New issue
Advanced search Search tips
Note: Color blocks (like or ) mean that a user may not be available. Tooltip shows the reason.

Issue 834544 link

Starred by 8 users

Issue metadata

Status: Fixed
Owner:
Closed: May 2018
Cc:
Components:
EstimatedDays: ----
NextAction: ----
OS: Chrome
Pri: 1
Type: Bug



Sign in to add a comment

ZIP file titled in Japanese character cannot open attached file from Chrome OS.

Project Member Reported by ryutas@chromium.org, Apr 19 2018

Issue description

ChromeOS version: 65.0.3325.209, 64.0.3282.190, 63.0.3239.140, 62.0.3202.97 beta (66.0.3359.102)
ChromeOS device model: any Chrome OS devices.
Case#: 15520130

Description:ZIP file titled in Japanese character cannot open attached file from Chrome OS

Steps to reproduce: 
1)Create a folder that titled in Japanese character and zip by JP Windows OS.
2)Share the created ZIP file.
3)Open created ZIP file on any managed Chromebook device.
3.1)Access and try to open the ZIP file titled in Japanese character on Google drive.
3.2)Download the ZIP file and uncompress/open from device side.
-the message says “Nothing to see here” even there is a folder/file in the ZIP folder.

[All troubleshooting steps already taken] 
- The customer tried to uncompress the same ZIP file titled in Japanese character from any managed Chromebook device with older version of Chrome 64, but the result the same. (I also tested several different OS versions, but could not resolved the issue. )
-We could not reproduce the same issue if compressed a Japanese character file name by “Zip selection” at locally chrome device side.
-From local test, I created a compressed ZIP folder(titled in Japanese character) by Eng Mac OS is working OK

- The customer found as a workaround when the same ZIP is saved with alphabetic English title instead of using Japanese Character, the same can be opened from ZIP file on Chrome OS devices normally. 
( I renamed the same ZIP file titled in Japanese character to English, but cold not fix the issue at local)

Current Behavior / Reproduction: The customer is not able to uncompress/open the ZIP file that titled in Japanese character.

Expected Behavior: The customer should be able to uncompress/open the ZIP file that  titled in Japanese character.

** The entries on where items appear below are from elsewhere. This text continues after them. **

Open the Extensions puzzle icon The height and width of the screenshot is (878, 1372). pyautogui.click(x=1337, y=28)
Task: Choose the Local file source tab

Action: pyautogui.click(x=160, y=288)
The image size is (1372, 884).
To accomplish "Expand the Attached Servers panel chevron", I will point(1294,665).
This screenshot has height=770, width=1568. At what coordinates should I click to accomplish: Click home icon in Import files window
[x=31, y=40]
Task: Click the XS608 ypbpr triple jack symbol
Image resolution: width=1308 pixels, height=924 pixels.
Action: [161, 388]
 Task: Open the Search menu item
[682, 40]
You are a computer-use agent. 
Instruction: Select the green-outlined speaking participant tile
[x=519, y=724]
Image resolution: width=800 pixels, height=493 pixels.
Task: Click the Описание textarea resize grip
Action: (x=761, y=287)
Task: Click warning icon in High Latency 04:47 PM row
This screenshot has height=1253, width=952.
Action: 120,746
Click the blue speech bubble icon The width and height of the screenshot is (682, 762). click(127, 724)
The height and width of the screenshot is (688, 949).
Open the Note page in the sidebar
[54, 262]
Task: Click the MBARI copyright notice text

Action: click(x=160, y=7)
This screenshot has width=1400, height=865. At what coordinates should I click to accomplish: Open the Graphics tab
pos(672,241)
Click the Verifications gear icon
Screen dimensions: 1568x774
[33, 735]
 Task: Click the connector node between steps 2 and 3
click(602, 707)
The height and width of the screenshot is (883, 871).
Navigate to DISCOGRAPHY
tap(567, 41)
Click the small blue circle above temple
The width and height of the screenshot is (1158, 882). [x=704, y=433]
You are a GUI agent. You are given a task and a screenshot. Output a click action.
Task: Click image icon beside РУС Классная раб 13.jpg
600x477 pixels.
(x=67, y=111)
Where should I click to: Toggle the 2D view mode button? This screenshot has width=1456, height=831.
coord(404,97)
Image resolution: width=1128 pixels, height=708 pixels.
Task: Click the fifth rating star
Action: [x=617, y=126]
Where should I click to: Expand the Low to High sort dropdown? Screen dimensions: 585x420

Similar case:  crbug.com/423842  
(I created new crbug case because  crbug.com/423842  is old case)


Sample ZIP file
From the customer: https://drive.google.com/open?id=1_PKEct2rWETorOWFQyefLO8rKtD6qp2t
Created MS JP OS:https://drive.google.com/open?id=1bz-Fax8uZKlhvDPUoPf9JEyid_abT-3M

Log file.
https://drive.google.com/open?id=1POtk2DwmC_G8E6Y5rFj--F2xKEzeh6dz

Screen shot
https://drive.google.com/open?id=1bRHF2DaI1j1wjbkJ_o0A8E96i7IBH_jb

 
Components: Platform>Apps>FileManager
Status: Unconfirmed (was: Untriaged)
Cc: noel@chromium.org
Labels: CrOSFilesFeature-Zip
Owner: yamaguchi@chromium.org
I'm assigning to Yamaguchi-san for his assessment.

Yamaguchi, can you confirm if this is reproducible with Zip Archiver?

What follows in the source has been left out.